For those of you who fall into the bornbeautifulIwokeuplikethis#flawless category, good for you, but it sucks sometimes doesn't it?
I was talking with a friend who falls into this said category and after listening I summed up all she had said in one response. "I hate to say this, but that's the cost of being pretty." Her response was "I really does, it sucks." This friends not only pretty, but she has a very extroverted, cheerful, peppy personality to add to her beauty. But if it's the beauty that people see first and they struggle to get past that, what's the point? It's a struggle for my friend to date because most men are attracted to her based solely on her physical and ignore her personality, or when she does dive into a relationship she finds that the men she's with become infatuated with her and controlling of her because of the fear of her leaving them. She described it saying that in these men's minds she's going to always' be able to do better than them and the anxiety of losing her to other men leads them to become a bit crazy. While I would said that if a man is that fearful of losing you, he's insecure anyway, but I can't, because I haven't really had that issue.

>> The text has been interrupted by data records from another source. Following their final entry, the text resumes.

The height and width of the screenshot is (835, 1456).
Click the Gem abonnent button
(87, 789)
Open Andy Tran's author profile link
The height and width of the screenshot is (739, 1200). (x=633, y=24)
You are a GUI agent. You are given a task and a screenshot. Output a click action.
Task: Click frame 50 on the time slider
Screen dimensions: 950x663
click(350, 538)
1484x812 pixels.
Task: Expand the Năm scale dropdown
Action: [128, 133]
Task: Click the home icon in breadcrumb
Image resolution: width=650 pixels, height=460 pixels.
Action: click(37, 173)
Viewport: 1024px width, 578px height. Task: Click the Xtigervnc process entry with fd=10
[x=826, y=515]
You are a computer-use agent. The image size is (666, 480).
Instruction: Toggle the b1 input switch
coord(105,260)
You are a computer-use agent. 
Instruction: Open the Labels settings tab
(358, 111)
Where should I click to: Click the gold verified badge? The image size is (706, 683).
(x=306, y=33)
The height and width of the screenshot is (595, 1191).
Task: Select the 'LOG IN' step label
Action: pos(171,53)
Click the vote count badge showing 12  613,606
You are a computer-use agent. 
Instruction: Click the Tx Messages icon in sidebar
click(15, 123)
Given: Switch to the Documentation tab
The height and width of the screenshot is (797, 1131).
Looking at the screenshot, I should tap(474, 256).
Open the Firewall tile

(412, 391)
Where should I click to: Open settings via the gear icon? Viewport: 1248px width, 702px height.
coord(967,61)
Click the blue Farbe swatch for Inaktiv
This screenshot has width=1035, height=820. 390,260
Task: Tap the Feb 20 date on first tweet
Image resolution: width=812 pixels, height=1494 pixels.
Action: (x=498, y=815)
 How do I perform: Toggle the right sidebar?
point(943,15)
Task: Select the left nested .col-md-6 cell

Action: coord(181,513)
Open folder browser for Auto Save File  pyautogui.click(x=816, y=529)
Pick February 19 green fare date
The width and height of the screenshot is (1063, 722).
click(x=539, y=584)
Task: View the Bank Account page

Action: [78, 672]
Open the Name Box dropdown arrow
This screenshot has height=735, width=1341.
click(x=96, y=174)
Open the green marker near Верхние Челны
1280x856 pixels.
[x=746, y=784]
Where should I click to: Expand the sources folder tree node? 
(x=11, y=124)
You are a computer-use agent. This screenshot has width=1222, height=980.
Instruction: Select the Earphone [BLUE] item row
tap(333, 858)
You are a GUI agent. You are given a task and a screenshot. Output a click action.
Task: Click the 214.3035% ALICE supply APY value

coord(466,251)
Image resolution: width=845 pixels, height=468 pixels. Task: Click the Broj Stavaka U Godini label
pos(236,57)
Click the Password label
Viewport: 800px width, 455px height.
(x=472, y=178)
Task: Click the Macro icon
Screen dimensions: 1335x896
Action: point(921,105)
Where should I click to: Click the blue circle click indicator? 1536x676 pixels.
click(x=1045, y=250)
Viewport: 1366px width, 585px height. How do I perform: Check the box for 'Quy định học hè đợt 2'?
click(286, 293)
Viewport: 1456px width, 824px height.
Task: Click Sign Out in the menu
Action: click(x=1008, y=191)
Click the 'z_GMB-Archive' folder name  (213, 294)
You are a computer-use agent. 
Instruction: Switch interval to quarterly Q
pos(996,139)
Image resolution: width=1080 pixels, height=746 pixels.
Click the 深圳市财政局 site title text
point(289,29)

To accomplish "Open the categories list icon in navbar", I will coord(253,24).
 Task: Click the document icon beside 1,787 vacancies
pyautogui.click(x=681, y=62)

Aside from relationship struggles, theres the personal issue of my friend not being able to be herself because of her beauty. When she said this I was confused? But she explained to me that at times she's had to take a step down from being herself, for example not being as peppy to remove attention that she didn't want from people including women who for some reason(insecurity) didn't like her because of her beauty and personality. This friend has spoken to me about her life experiences and she's had a hard life and survived it all, but most people wouldn't even know that because they're basing there view of her on her beauty versus getting to know her. I used to think like those same people when I was younger, "If you're pretty you have it all." But in all actuality its just another side of the coin with it's own set of issues, it's own set of struggles.
What it boils down to is acceptance. Why should people have to dilute themselves to accommodate others, or change who they are because they're fighting for the same acceptance that the introverted depressed person is? It's a surprising view and one that isn't talked about enough.
Be blessed.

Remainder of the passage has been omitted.